Deloitte: Large service firms seek niche players

Aug. 29, 2011
Large service companies seeking new technologies and markets are expected to drive active merger and acquisition activity among service contractors and equipment suppliers this year, although activity has slowed since the first quarter, Deloitte LLP said its midyear Oil & Gas Mergers and Acquisitions report.

Paula Dittrick
Senior Staff Writer

Large service companies seeking new technologies and markets are expected to drive active merger and acquisition activity among service contractors and equipment suppliers this year, although activity has slowed since the first quarter, Deloitte LLP said its midyear Oil & Gas Mergers and Acquisitions report.

Service companies seek to fulfill the needs of exploration and production companies as operators move into deeper water and learn to become more efficient producers in shale plays. In natural gas plays particularly, profitability increasingly is being controlled through cost efficiencies.

"Private equity firms and large oil field service companies will be picking up niche players," within the service industry, Jason Spann, partner with Deloitte Tax LLP, told reporters during an Aug. 18 briefing in Houston.

Jed Shreve, principal with Deloitte Financial Advisory Services LLP, noted large service companies are looking to gain early access to technology, markets, and customers.

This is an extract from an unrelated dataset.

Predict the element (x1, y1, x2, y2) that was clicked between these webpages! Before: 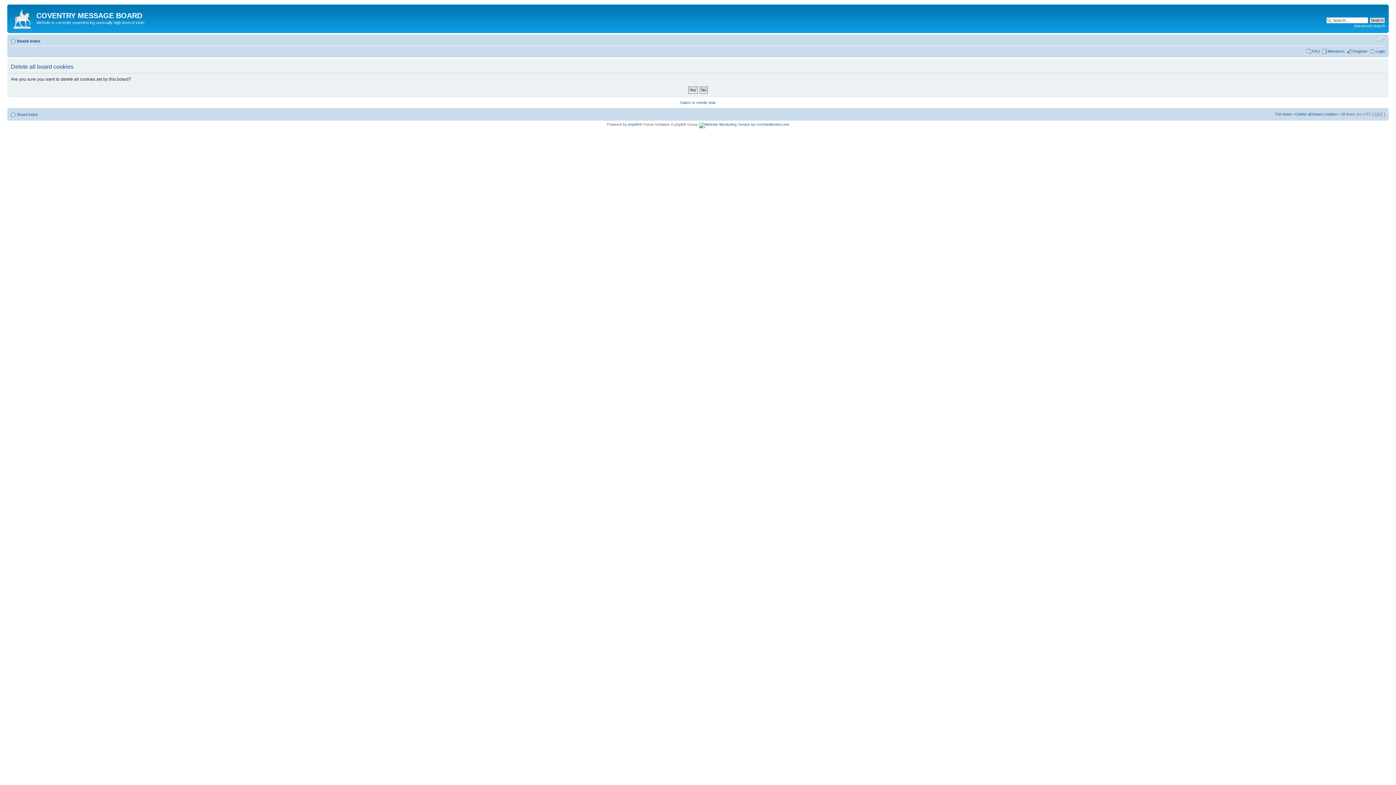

"We are seeing a high volume of small acquisitions where target management is on the forefront of a new innovation or where market share can be acquired before a competitor makes a move," Shreve said.

Some of larger service companies made a number of major transactions during 2010. M&A activity remained strong during this year's first half, although there were no service megamergers.

During 2011's first 6 months, Deloitte reported M&A transactions worth $18.7 billion among service and equipment providers. That compared with $16.4 billion for the same period last year.

Deloitte sees bright long-term prospects for overall oil and gas M&A. It reported M&A transactions across the industry worth $89.7 billion for first-half 2011, down 14.8% from the same period last year. First-half 2011 saw 200 deals compared with 213 deals during 2010's first 6 months.

This year overall oil and gas M&A activity started strongly but fell off during May and June, which analysts attributed largely to a slowing economy and retreating oil and gas prices. Of the first-half 2011 M&A activity, about 75% involved E&P assets. Unconventional plays received the most attention.